By: Chuck Frey
Stephen Shapiro, in his excellent book, 24/7 Innovation, explains the difference between box and line thinking, and why most opportunities for innovation within organization can be found in the latter category.
I am currently in the process of reading Stephen Shapiro’s excellent book, 24/7 Innovation. One of the concepts within it that has really impressed me is the idea of looking at opportunities for innovation in terms of boxes and lines — in other words, like the elements of an organizational chart. In these brief excerpts from the book, Shapiro explains these concepts:
“In fact it is the lines connecting the boxes on a flow chart, the interdependencies, that are critical to the performance of a business. What you do inside of each box is less important than how the boxes fit together.”
The limits of “box” thinking
In the last decade or so, Shapiro explains, organizations became obsessed with business process re-engineering. But many firms carried BPR to its logical extreme. They ended up with binders full of process flow charts that described how to make work within one’s “box” go as efficiently as possible, but had little idea how to take the next steps — “coordinating the processes, coming up with innovative ideas and insights, and finding some talented people to fit it all together into a smoothly running business… The truth is that doing isolated things more efficiently, faster and cheaper is not necessarily better for the organization as a whole.”
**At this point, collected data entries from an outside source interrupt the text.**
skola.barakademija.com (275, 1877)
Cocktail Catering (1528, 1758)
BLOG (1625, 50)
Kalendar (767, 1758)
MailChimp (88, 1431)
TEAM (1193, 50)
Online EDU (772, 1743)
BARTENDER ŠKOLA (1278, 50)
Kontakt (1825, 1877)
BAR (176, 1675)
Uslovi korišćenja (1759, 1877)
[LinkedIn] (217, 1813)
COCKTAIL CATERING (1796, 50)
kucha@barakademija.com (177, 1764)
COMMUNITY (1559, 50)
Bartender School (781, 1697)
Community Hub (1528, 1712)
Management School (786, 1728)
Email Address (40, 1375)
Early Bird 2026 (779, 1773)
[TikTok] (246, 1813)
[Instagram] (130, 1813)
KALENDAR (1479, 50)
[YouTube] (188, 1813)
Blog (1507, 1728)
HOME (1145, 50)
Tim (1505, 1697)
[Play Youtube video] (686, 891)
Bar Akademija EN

The advantages of “line” thinking
“The close contact in coordination between different parts of the business create a climate of open communication and cooperation that in turn will allow Cross functional innovation. When this happens, the company begins to develop innovation as its core competence. By focusing on the interdependencies rather than the prescriptive aspects of isolated activities or traditional processes, the worker gains flexibility to define how to do the work within the context of those links.”
I love this analogy! It does a great job of leveraging something that we’re already familiar with: the organizational chart, with its visual depiction of roles (boxes) and relationships (lines) — but it helps to whack our thinking about it to a whole new, innovative level.